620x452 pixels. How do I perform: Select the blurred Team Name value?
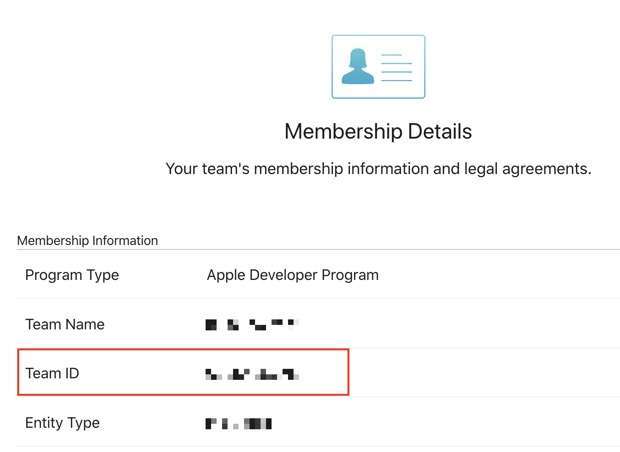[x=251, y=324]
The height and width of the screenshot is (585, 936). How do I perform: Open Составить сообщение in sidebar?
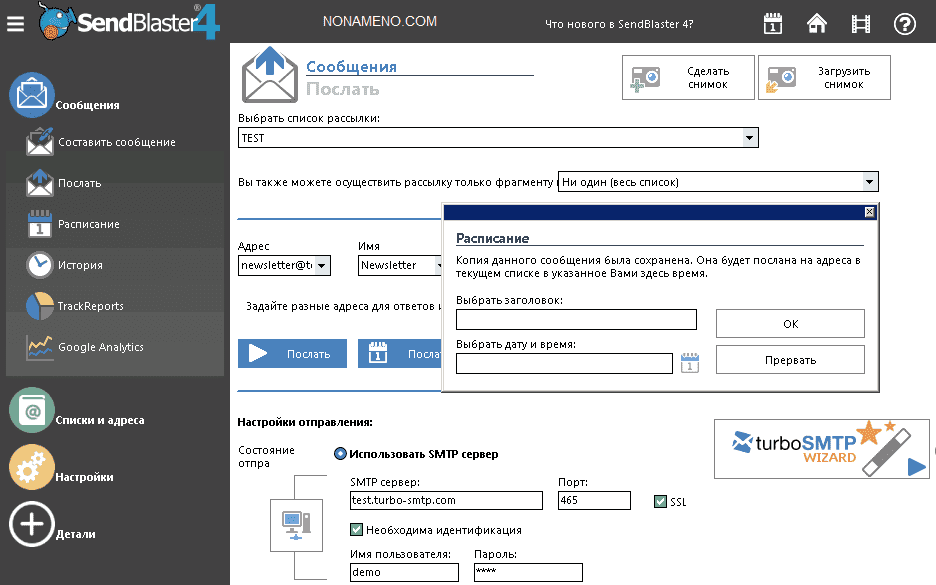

──────────────────────────────

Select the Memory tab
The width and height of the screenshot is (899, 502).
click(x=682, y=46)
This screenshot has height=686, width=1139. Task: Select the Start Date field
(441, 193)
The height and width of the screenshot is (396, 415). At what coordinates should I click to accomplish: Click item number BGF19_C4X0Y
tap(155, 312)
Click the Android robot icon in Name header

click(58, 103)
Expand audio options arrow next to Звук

──────────────────────────────

- [Your goal]: For the lines above, output exactly those from the line containing "Click the Android robot icon in Name header" through the line containing "Expand audio options arrow next to Звук", and skip the others.

- [Answer to the exercise]:
Click the Android robot icon in Name header

click(58, 103)
Expand audio options arrow next to Звук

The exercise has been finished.